Sitting position, shoulder relaxed and TSA performed. Onset of sensory block T4-L2 required for minimally invasive laparoscopic cholecystectomy was achieved in 3 min and duration of block was 3 h. Surgery commenced using carbon dioxide insufflation and a pressure limit of 10–12 mmHg. Patient was sedated without intravenous sedation, Ramsay score achieved 3/6. There was single used of 5 mg ephedrine IV for hypotension and easy to threat and no need atropine during the surgery and the patient was hemodynamically stable during intraoperative and postoperative period (figure 2). Furthermore, SpO2 was above 95% at during laparoscope. Specific enquiry was made about postural puncture headache (PDPH) which was not experienced by our patient. Patient was followed for 72 h postoperatively and no complications were reported. Patient was no complain about neurological deficit postoperatively.

Monitor and situation during operation

Figure 2

DISCUSSION

TSA action is very easy to perform in the thoracic interspace 10-11 (T10-T11).1 TSA can be performed as a single shot, continuous with special catheter or a combination with an epidural. The sitting position makes it easy to perform the TSA procedure because this position provides sufficient space for the needle to enter the subarachnoid space in the thoracic region.2-5 Ultrasound is now routinely used to determine the correct thoracic level and it is strongly recommended.6,7 Even using ultrasound in addition to the injection level, the depth of the needle can also be monitored so that spinal cord injury does not occur. But not all hospitals have ultrasound and not all anesthesiologists are skilled at performing ultrasound for spinal anesthesia, especially at the thoracic level.

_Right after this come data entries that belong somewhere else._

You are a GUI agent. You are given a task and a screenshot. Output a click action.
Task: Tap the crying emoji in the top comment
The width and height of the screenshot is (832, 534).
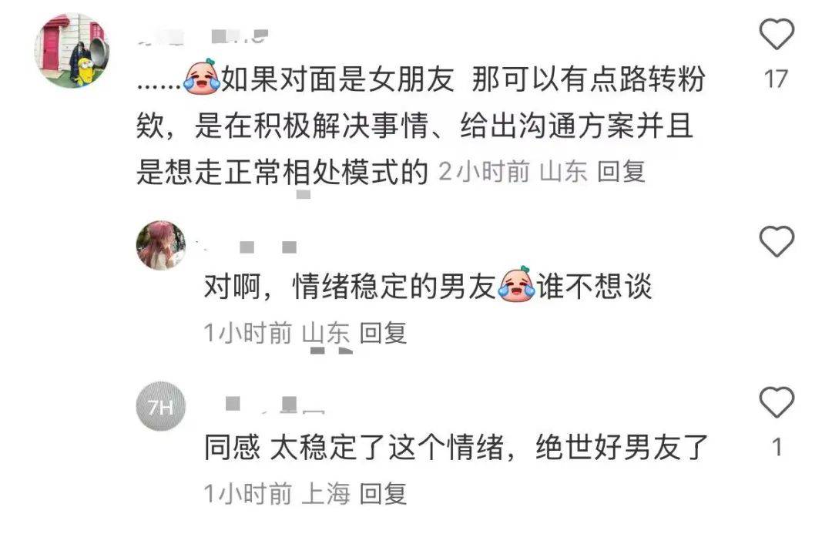click(x=202, y=77)
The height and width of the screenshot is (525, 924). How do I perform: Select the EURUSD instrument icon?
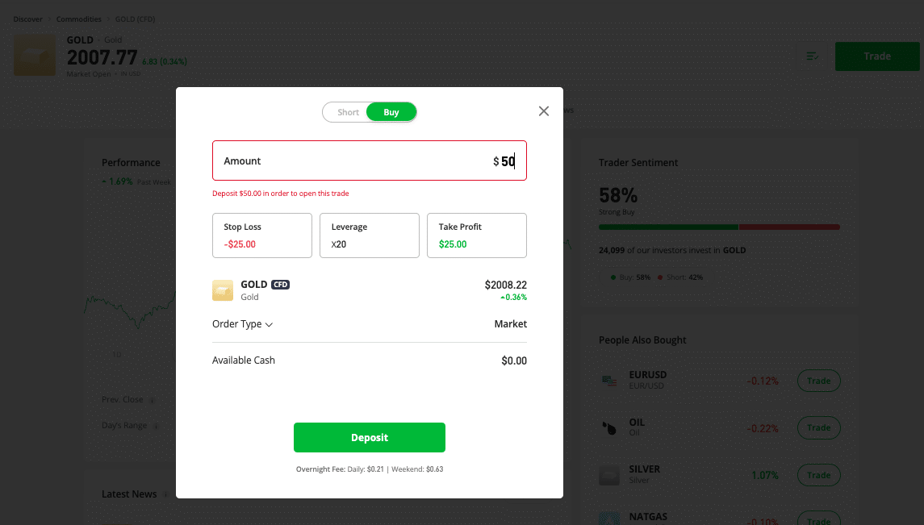tap(608, 379)
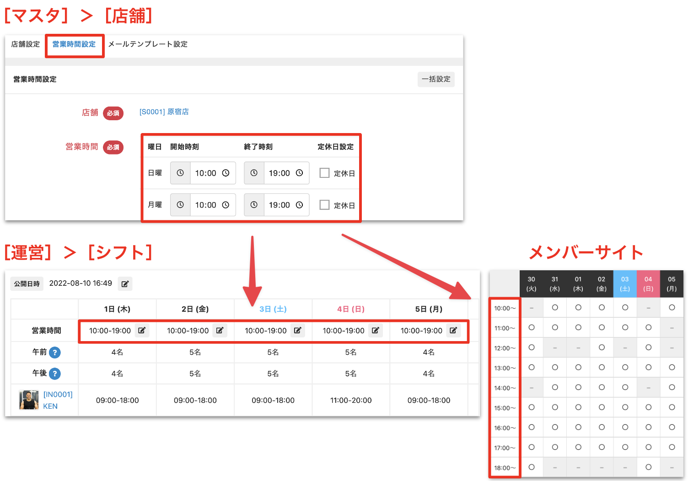Edit business hours for 1日 (木)
Screen dimensions: 688x481
tap(142, 331)
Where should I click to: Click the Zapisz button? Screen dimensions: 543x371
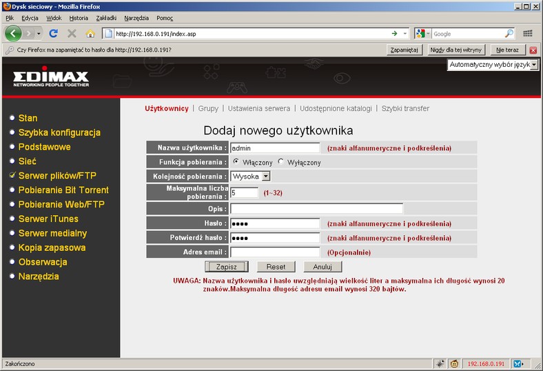(x=227, y=266)
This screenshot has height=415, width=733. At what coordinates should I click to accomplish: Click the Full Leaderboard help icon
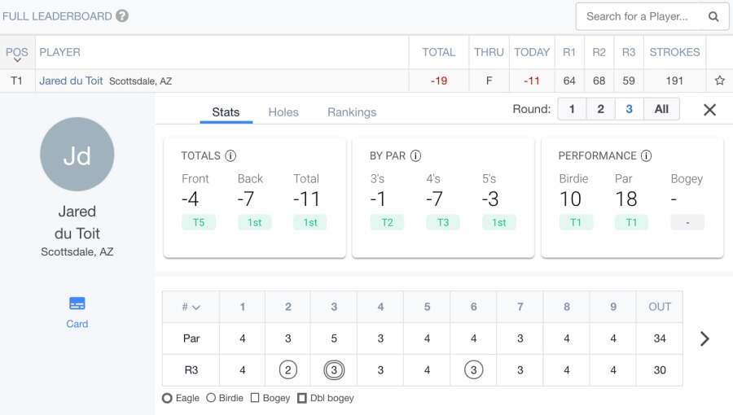[122, 15]
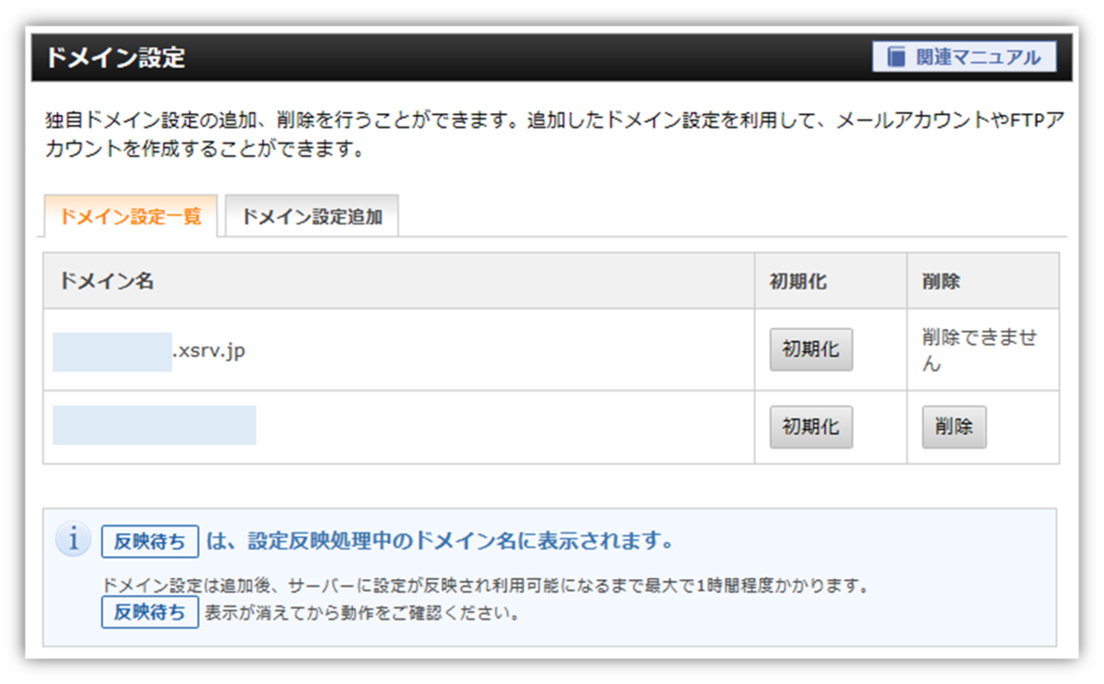
Task: Click 初期化 for the second domain
Action: coord(811,427)
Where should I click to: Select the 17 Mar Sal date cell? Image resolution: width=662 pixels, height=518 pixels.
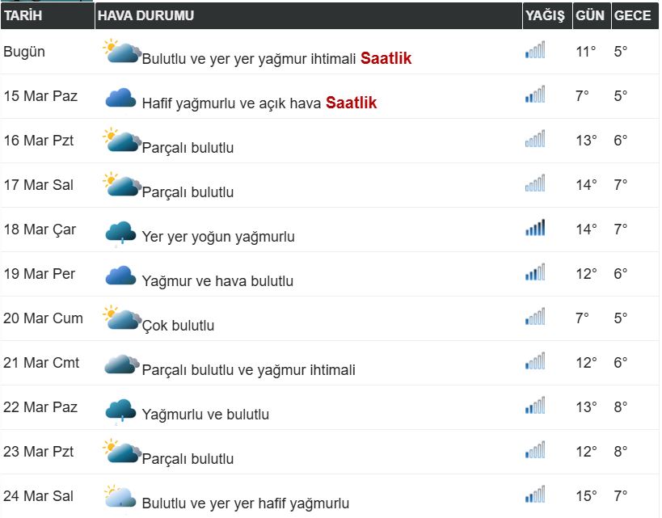(x=38, y=185)
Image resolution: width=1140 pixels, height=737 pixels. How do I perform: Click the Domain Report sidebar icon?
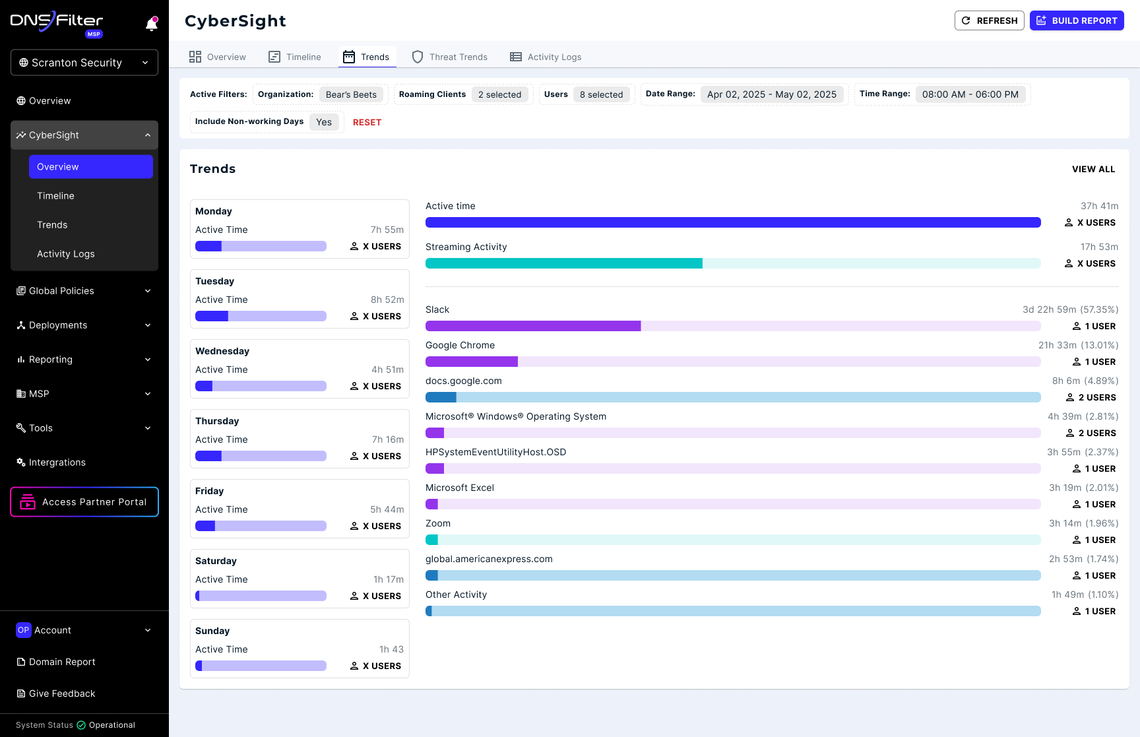(x=21, y=662)
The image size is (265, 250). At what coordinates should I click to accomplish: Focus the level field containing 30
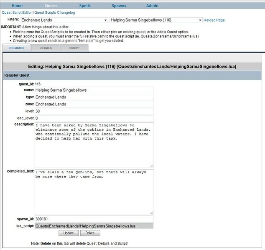(94, 111)
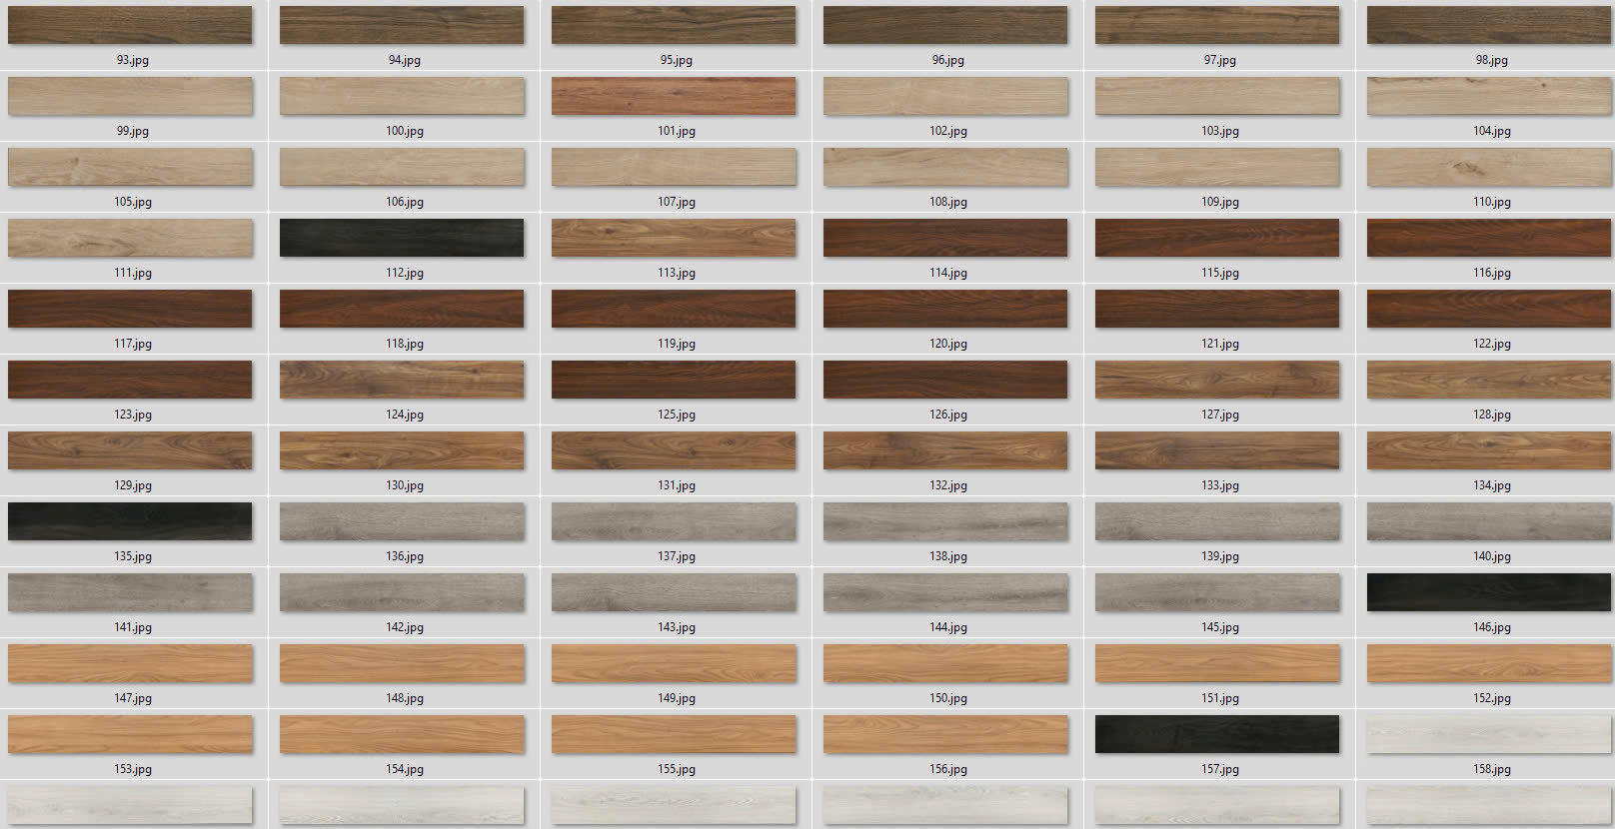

Paresthesia can occur with any spinal procedure, but the greatest risk is when needle injection above the end of the spinal cord. Most paresthesia appears in spinal anesthesia in the lumbar region, namely 13.6%, but its clinical significance is not yet known.8 This action has been proven safe in previous cases and even used for critical patient cases.9

TSA has been widely used for various procedures and is considered to have many advantages over general anesthesia and has been shown to be safe.10 The combination of hyperbaric and isobaric can provide good onset of action, longer sensory duration and considered safe.11 Hyperbaric will act predominantly on sensory block (posterior root) while isobaric (anterior root) will action to motor blockade dominantly.12,13 The combination of these drugs will accelerate the onset of action and longer the duration of sensory blockade and also reduce the incidence of hypotension after spinal anesthesia.14

No dyspnea or low saturation and all the time oxygen saturation above 95%. This good condition perhaps can be explained because of using low degree of thoracic muscle blockade by of low dose hyperbaric bupivacaine and mixture with isobaric levobupivacaine. No shoulder pain was founded during laparoscope perhaps using adjuvant in intratracheal local anesthesia. Intrathecal was used fentanyl, ketamine and dexmedetomidine. Intrathecal adjuvant especially ketamine can improve quality of analgesia during laparoscope. Using of ketamine as adjuvant for intrathecal spinal anesthesia has been done and safe. 15

This is only one single case report. TSA can be a better choice compare with general anesthesia. Stable hemodynamic during laparoscope and TSA can avoid systemic effect of general anesthesia like cognitive affect after general anesthesia, longer for recovery from anesthesia, nausea, vomiting, poor control pain and high cost.

ACKNOWLEDGEMENT

No financial support and sponsorship and there are no conflicts of interest.